Videospiel A – Anachronox

Hierum geht’s:

2001 gab es viele Spiele, die für Spieler bis heute Meilensteine darstellen, Max Payne, GTA3 und Gothic zum Beispiel. Anachronox ist dazwischen gnadenlos untergegangen. Schade und verständlich zugleich.

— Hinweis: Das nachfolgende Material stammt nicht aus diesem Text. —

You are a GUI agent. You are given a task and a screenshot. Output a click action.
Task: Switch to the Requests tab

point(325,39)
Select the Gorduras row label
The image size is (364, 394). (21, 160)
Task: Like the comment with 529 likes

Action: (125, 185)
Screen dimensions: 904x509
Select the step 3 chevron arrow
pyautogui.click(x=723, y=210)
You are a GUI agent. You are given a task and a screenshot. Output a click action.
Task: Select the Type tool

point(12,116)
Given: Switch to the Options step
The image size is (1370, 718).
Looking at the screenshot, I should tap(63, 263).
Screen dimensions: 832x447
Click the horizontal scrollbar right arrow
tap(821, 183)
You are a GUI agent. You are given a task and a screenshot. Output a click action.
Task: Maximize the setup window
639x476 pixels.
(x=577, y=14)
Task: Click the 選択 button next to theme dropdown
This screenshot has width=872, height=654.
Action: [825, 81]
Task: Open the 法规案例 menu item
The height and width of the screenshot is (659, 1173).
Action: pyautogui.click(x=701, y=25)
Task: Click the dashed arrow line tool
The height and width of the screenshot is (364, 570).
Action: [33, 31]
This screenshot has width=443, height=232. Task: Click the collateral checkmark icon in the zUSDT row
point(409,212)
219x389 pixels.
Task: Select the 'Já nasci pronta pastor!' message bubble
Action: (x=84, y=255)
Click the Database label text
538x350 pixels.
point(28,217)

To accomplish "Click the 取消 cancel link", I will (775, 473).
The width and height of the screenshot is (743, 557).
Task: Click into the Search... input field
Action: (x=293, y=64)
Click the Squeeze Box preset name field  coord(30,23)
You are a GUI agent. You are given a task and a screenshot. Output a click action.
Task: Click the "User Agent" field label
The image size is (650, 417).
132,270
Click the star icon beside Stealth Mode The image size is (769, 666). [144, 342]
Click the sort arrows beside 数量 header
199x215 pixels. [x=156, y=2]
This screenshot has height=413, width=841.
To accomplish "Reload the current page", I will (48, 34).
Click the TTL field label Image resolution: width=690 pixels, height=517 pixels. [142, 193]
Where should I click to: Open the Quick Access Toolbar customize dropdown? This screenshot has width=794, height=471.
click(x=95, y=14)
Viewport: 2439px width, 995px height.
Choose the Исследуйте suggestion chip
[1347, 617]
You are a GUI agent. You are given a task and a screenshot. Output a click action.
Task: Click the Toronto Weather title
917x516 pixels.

Ein Sci-Fi-Rollenspiel zu veröffentlichen ist abseits der bekannten Marken schon risikoreich. Ihm dann einen westlichen Look zu verpassen, das Kampfsystem jedoch japanisch (jawohl im Stil alter Final Fantasys) zu gestalten war leider finanzieller Selbstmord. Erschwerend kam hinzu, dass die Grafik auf Basis einer modifizierten Quake II Engine schon zum Erscheinungsdatum hoffnungslos veraltet wirkte. Was dem Spiel dennoch zu einer kleinen Gemeinde an nostalgisch zurückblickenden Fans verhalf war und ist seine Story. Man nimmt Teil am verpfuschten Leben des Privatdetektivs Sylvester „Sly Boots“ Bucelli. Er hält sich mit kleinen Gelegenheitsjobs mit viel Glück über Wasser, aber eigentlich handelt es sich bei ihm um eine gescheiterte Existenz. Zu Beginn des Spiels sehen wir Sly in seinem Büro (eigentlich ein besserer Abstellraum im oberen Bereich einer Bar), wie er am Boden liegend Schläge kassiert. Einen unfreiwilligen Ausflug durch das Bürofenster später scheint die Nachricht bei Sly angekommen zu sein. Er braucht Geld. Zusammen mit seiner kürzlich verstorbenen Partnerin, deren Geist nun in einem kleinen pfeilförmigen Gleiter gefangen ist, begibt er sich an die Lösung eines Brot und Butter Auftrags. Dieser startet natürlich Ereignisse, die Sly und zahlreiche andere absurde Charaktere auf ein weltenumspannendes Abenteuer führen.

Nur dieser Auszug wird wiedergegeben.